The PC version received above-average reviews, while the PlayStation version received unfavourable reviews, according to the review aggregation website GameRankings. Many critics felt that the game was inferior to golf game series such as Links, Jack Nicklaus, and PGA Tour. Gordon Goble of CNET Gamecenter reviewed the Windows version and wrote that the game, "for all its charms and potential, feels unfinished. And this sense of incompleteness does not confine itself to the periphery--it will often impact the quality of your play."

Jason Zimring of GameRevolution considered the PlayStation version to be a poor game, writing, "The graphics are weak, the gameplay moves slowly, and the putting is sure to give you high blood pressure." Scott Alan Marriott of AllGame gave the same console version two-and-a-half stars out of five, writing, "In the end, it's just too hard to ignore the game's flaws despite some of the more promising features." Michael E. Ryan of PC Magazine called the game "a bit rough around the edges" and stated that it "lacks the realism provided by most of the competition, but it's a real bargain and can be lots of fun."

Some critics considered the Windows version superior to the PlayStation version. The graphics of the Windows version were well received. Calvin Hubble of GameRevolution praised the Windows version for its "damn fine" water-reflection effect, and Craig Harris of IGN praised the moving water. Tasos Kaiafas of Computer Gaming World praised graphical effects such as swaying trees and the reflective, moving water, but stated that the graphics overall were lacking in comparison to rival golf games. Ryan considered the background graphics "rather plain" but stated that the overall look of the game "is surprisingly smooth and convincing."
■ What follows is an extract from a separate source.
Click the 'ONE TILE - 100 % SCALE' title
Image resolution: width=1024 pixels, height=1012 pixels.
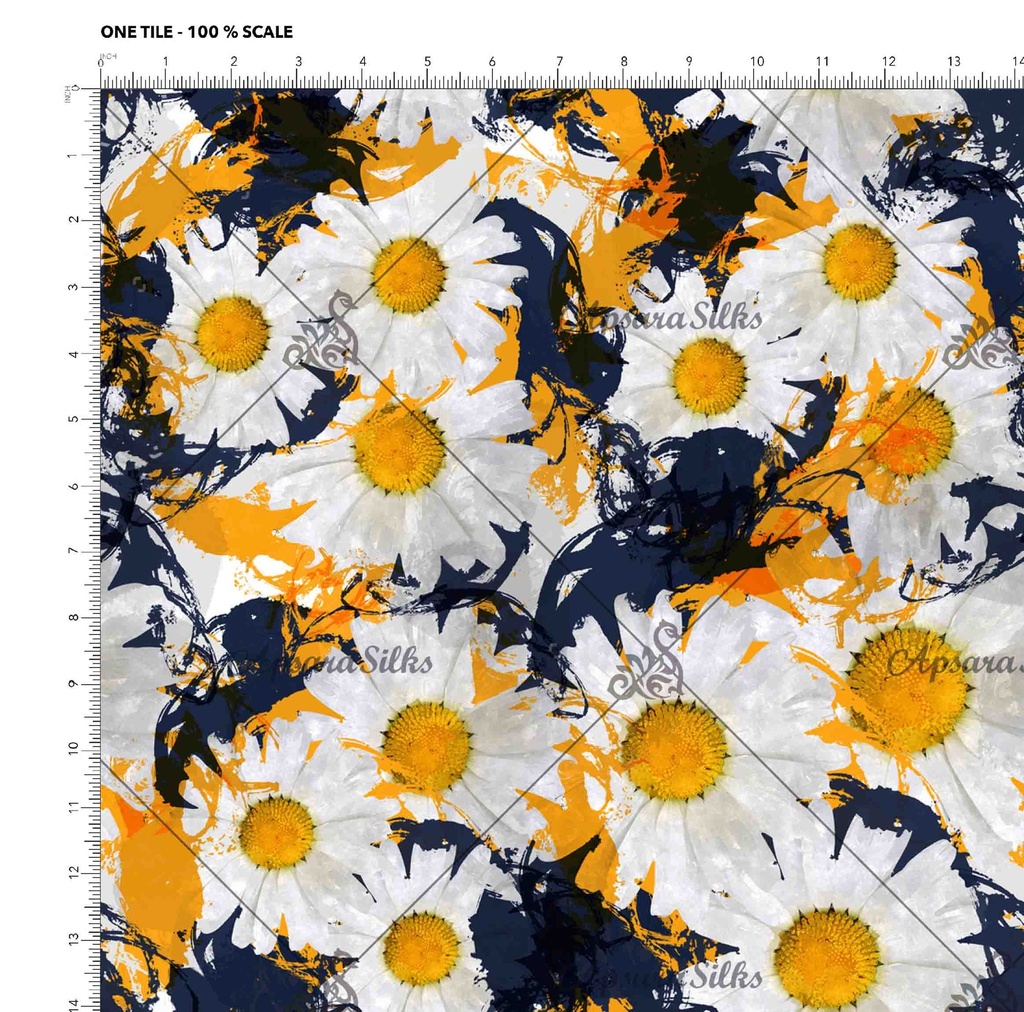pos(196,32)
The putting was criticized for its difficulty. Stephen Poole of GameSpot wrote that the putting interface was "one of the most frustrating ever seen," writing, "There's very little difference in the distance on the swing meter for, say, a 50-footer and a 10-footer; in other words, the difficulty of a putt increases as the distance to the hole decreases - the exact opposite of real golf." Kaiafas wrote, "The problem is the swing meter doesn't adjust for the shorter length, so you have to do some fast clicking to get it right." Goble felt that putting was too easy when using the mouse swing method. He also criticized the design of the swing meter, describing it as a "horridly rough-looking gauge". James Mielke of GameSpot also criticized the swing meter design in his review of the PlayStation version. Ryan criticized the putting interface, which he considered poor.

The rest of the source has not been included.